Leo Kelley: Okay, what we propose to do here is a series of short interviews with James L. Kelley, the purpose being to get into the fine grain of some of his positions on the history of religions and on the history of various ideologies. This one will look into James’ analysis of several ancient cosmologies or cosmogonies. I know that James is interested in finding a “meso-level” theme that can serve as a foundation stone upon which to build a comparative mythology. Once James told me that he wants to split the difference between Joseph Campbell and Walter Burkert; that is, he wants to look at themes that are widely present in ancient cultures, especially the Indo-European-derived ones. If viewed from the perspective of Eastern Orthodox theology, how does the Babylonian cosmos look? We will get into that in our second session, I hope. Right now, I believe, we will try to make some comments on ancient Egyptian views of cosmic origins and hopefully some basic comparisons with the Indo-Iranian material and wherever else we can end up. As a final note on the format, here’s what we plan on doing: James will transcribe what we say here, edit it, and add some footnotes. So this is somewhere between an interview and an article, or that’s the idea anyway.
Now, James, I have noticed that, over the last few years, your work has incorporated quite a number of new interpretive concepts. In conversation you often mention “amniotic light” as a master theme in the history of the West. What is this mysterious “amniotic light”?

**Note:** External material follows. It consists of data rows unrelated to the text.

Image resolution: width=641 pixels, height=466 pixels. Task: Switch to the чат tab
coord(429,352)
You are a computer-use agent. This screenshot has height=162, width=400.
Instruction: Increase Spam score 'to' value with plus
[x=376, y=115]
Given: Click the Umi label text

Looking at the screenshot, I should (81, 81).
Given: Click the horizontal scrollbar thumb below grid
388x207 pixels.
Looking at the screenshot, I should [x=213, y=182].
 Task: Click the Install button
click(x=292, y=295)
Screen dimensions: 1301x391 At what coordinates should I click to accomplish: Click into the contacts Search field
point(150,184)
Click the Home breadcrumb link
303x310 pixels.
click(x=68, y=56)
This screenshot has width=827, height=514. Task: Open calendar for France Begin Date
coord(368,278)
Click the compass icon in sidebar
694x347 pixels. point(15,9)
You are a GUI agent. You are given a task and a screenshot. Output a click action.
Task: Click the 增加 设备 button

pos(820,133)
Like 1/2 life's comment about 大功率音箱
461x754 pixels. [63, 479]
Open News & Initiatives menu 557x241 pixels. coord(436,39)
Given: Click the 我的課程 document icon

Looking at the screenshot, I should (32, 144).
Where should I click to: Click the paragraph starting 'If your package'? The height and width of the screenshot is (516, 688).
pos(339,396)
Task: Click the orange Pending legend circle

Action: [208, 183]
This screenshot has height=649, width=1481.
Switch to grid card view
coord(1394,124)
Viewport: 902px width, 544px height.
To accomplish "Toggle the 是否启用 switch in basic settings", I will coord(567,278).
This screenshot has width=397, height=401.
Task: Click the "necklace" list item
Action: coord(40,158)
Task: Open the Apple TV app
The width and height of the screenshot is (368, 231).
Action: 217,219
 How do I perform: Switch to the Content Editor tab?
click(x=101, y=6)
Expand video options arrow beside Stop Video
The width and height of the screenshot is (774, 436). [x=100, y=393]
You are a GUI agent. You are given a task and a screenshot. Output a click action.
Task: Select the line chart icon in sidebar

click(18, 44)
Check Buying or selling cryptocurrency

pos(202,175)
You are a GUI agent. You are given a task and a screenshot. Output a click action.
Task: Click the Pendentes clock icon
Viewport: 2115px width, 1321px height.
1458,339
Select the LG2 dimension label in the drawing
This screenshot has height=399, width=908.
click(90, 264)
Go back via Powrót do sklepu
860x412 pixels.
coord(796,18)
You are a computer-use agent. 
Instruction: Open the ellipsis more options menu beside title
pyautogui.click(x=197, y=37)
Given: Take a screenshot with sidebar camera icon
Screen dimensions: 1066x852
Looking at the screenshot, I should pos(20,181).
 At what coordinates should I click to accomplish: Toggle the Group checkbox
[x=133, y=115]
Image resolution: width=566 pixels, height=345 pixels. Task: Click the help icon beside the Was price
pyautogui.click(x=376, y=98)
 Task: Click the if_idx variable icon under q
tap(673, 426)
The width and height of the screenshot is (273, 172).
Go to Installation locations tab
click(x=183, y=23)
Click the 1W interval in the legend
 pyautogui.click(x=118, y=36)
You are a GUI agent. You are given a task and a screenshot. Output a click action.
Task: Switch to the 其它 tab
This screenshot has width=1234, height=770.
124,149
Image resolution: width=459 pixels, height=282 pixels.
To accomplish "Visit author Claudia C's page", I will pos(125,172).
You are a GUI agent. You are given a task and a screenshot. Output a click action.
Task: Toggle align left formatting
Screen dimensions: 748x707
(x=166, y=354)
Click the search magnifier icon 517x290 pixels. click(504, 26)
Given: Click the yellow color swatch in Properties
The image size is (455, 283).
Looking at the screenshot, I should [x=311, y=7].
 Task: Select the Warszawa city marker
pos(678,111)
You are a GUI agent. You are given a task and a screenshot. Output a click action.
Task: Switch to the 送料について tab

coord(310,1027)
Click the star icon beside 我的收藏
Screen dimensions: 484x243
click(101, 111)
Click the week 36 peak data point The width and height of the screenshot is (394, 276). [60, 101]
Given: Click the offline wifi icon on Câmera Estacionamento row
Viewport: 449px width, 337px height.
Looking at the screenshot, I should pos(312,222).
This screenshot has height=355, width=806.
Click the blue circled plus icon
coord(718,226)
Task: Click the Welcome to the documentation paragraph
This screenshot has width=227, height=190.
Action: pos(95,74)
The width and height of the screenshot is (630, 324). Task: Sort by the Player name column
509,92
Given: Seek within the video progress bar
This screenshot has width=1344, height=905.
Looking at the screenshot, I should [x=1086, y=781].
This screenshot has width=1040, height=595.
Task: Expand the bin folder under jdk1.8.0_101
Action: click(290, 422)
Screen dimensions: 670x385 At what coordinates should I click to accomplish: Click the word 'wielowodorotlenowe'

James L. Kelley: Let’s take the example of ancient Egypt. In general, ancient accounts of creation say that earth and sky are the end result of an earlier, more primordial process, and the ancient Egyptian evidence follows this pattern. In the Pyramid Texts and in the Coffin Texts the first deity, Atum, realizes that an aspect of himself, a second god called Shu or “void,” has created a space or womb inside his body. Turning his divine power of illuminative vision toward his own suddenly androgynous midriff, Atum sees a whole cosmos of forms that Shu has revealed to him. Atum, now inspired, either sneezes or masturbates (depending on how you interpret the texts). Either way, the divine fluid that exits Atum’s body turns out to be the god Shu.
The newly-externalized Shu creates a space outside of Atum’s body. This space—an external mirror-image of the womb Shu has already made inside Atum—is totally filled by the force or presence of Shu, who remains unseen, though he makes everything else visible (and thus real) in the cosmos by allowing the sun to appear in his space (some versions identify the sun with Shu, actually). Another Egyptian text speaks of the sun as a child that opens up its eyes, and by doing so, “chase[s] away the clouds [and] repell[s] the darkness” by giving birth to his own image through what one text calls “self-developing.” Here we have a parallel between Shu being born as a space opening up in (and out of!) Atum and the child on the lotus bringing into being the world of rocks, trees, and oxygenated atmosphere by being born, that is, by opening its eyes.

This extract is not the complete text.